We are now back at Ninewells but self funded, however there are still waits even with that! 
Any questions, please ask. 
F x


----------



## teamwillis1234 (Jan 21, 2014)

Fyfey said:


> Hey,
> Ok so i'm not Edinburgh, but Ninewells (still NHS Scotland though). When we were on the list years ago, it honestly took around 3 years, however things have moved on so much and from what I gather from reading threads on here and friends, that it's usually around the shorter wait time from what they give now. So hopefully for you guys, it's around 7 months and filling in paperwork before that!!
> We are now back at Ninewells but self funded, however there are still waits even with that!
> Any questions, please ask.
> F x


Hi there oh god I am so sorry you ahd thst wait we been trying for 10 years and for the last 3 years I had to get my bmi down to under 30 from 42 finally done it. We done all appointments abd now on list we were told we start within the year minimum wait around 7 months but was trying to see how accurate that actually is. Good luck with self funding hope it works for you xx


----------



## Fyfey (Sep 8, 2010)

Well done on the weight loss, thats amazing!!! 
Yeah we were 'trying' from 2007, went to Ninewells around 2010 and then got told late 2013 we were top of the list, but it coincided with holidays etc, so we began cycling in March 2014, it had to be abandoned a couple of times due to different things, then finally i got to EC/ET in July 2014 and got my wee girl... 
We have now plucked up the courage to try for a sibling, we have been ready to go since last Feb, but with covid and then my body not playing ball AGAIN, we are still trying to get things to work and get to EC/ET once again. 
Yeah I reckon youll have cycled before or just after Christmas! It'll fly in, honestly! xx


----------



## teamwillis1234 (Jan 21, 2014)

How amazing you got your little girl girl I really hope it work for this time too when are you due to cycle again. 

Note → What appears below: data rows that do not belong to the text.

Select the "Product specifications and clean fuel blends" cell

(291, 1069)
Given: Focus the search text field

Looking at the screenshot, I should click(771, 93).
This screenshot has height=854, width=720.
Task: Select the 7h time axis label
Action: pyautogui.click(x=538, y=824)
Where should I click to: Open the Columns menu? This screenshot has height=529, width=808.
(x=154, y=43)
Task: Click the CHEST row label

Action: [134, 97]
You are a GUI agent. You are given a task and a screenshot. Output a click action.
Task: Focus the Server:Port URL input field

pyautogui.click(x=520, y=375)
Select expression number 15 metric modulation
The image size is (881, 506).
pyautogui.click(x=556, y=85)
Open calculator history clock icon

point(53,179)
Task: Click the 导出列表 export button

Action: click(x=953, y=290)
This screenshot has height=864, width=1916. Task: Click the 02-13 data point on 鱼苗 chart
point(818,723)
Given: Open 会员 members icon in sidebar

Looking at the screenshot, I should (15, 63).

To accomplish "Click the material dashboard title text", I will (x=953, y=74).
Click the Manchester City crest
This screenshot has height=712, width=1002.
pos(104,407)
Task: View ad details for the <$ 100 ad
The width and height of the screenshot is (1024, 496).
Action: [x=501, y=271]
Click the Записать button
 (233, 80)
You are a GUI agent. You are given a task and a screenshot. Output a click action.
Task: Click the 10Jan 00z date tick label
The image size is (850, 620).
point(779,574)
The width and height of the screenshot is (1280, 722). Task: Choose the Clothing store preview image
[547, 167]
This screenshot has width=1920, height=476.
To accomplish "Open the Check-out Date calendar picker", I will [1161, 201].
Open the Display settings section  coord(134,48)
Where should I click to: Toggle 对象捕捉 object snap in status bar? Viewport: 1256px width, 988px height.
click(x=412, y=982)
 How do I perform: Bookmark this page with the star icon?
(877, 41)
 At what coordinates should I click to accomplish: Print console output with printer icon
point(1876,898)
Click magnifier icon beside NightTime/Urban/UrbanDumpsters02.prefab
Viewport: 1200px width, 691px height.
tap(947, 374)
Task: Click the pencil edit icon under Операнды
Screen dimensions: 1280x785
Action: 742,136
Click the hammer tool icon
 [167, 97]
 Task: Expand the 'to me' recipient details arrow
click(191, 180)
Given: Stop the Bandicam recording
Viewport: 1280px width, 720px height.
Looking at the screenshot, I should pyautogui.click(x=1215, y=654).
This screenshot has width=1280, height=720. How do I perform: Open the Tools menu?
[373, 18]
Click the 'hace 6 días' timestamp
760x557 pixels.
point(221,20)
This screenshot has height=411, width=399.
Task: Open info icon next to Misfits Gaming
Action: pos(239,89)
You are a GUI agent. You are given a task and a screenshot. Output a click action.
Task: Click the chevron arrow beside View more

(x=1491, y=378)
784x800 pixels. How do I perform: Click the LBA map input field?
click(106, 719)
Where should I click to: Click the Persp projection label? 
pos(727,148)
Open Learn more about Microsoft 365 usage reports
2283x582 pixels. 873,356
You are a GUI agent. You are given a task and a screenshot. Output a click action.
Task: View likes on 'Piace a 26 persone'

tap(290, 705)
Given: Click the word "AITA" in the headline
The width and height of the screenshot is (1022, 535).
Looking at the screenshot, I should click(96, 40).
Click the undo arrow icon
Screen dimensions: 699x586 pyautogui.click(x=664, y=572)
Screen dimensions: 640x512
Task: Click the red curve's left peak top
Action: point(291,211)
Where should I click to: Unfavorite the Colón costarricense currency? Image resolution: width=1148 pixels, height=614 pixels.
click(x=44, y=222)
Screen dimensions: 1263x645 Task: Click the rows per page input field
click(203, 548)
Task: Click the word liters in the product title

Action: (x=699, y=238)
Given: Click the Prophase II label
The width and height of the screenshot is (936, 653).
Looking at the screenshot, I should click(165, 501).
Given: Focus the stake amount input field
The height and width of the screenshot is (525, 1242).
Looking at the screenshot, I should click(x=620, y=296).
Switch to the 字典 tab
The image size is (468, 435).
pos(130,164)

I was think it be around Christmas time too. Would be amazing Christmas present! It's taken long enough haha. We did consider private yo skip the wait list but then we thought we throwing away 3 free chances which is silly deep down although I get it tomorrow if it was guarantee to work first time if you know what I mean x


----------



## Fyfey (Sep 8, 2010)

Aw thank you!! Im currently down regging just now, although its a nightmare. I now have a cyst that's appeared!! 

Yeah go for the NHS cycles first, whats a few months when youve waited this long!!


----------